Émile-Joseph Lauvrière (3 December 1866, in Avranches – 1954, in Paris) was a French historian of Acadia.

Emile Lauvrière started his studies in Paris and completed them in London. A doctor in Literature specializing in the English domain, he wrote a dissertation on Edgar Allan Poe, entitled Edgar Poe, un génie morbide later published under the title Edgar Poe, sa vie et son œuvre ; étude de psychologie pathologique (Paris: Alcan, 1904). He then wrote a biography of Alfred de Vigny, before embarking on a course of study similar of Tennyson's versification.

Upon studying Evangeline, Longfellow's poem which follows an Acadian girl during the time of the Expulsion of the Acadians. Lauvrière discovered, on this occasion, the history of the Acadian people, and reoriented his scholarly interest.

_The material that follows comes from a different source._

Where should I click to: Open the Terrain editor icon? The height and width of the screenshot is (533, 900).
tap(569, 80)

This new research subject led him to publish La Tragédie d'un peuple; histoire du peuple acadien de ses origines à nos jours (Paris: Bossard, 1922).

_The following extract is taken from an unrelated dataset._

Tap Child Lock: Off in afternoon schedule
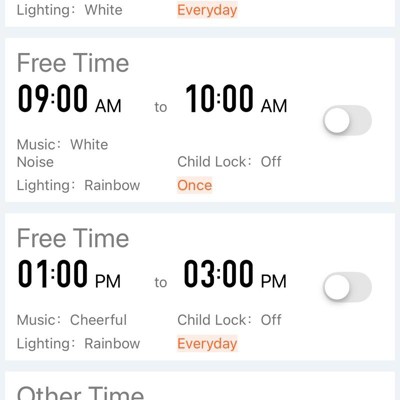This screenshot has width=400, height=400. tap(229, 320)
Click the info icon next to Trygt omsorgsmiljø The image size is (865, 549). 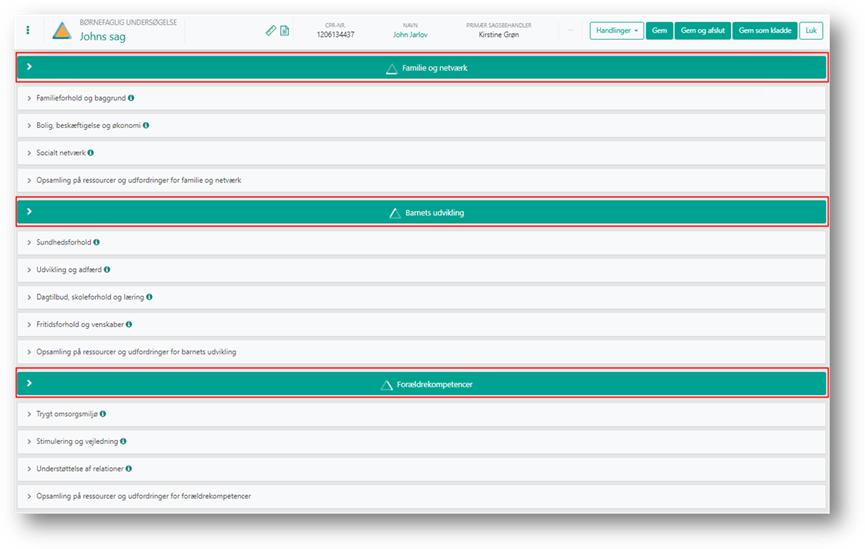(x=103, y=413)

Lauvrière was to spend the next three decades studying Acadian history, but he would go beyond academic research by founding the Comité France-Acadie dedicated to providing grants to Acadians wishing to complete their studies in France, as well as sending French-language books to Acadia.

Publications 
  Alfred de Vigny ; sa vie et son œuvre, Paris A. Colin, 1909.
 Repetition and parallelism in Tennyson, Londres, H. Frowde ; Oxford university press, 1910.
  La Tragédie d'un peuple histoire du peuple acadien de ses origines à nos jours, Paris, Bossard, 1922.
  Deux Traîtres d'Acadie et leur victime : les Latour père et fils et Charles d'Aulnaie, Montréal, Granger frères, 1932.
  Histoire de la Louisiane française, 1673-1939, Paris, Librairie Orientale et Américaine, 1940.
  Brève Histoire tragique du peuple acadien : son martyr et sa résurrection, Paris, A. Maisonneuve, 1947.
  Autobiographie, Memramcook, Université Saint-Joseph, 1952.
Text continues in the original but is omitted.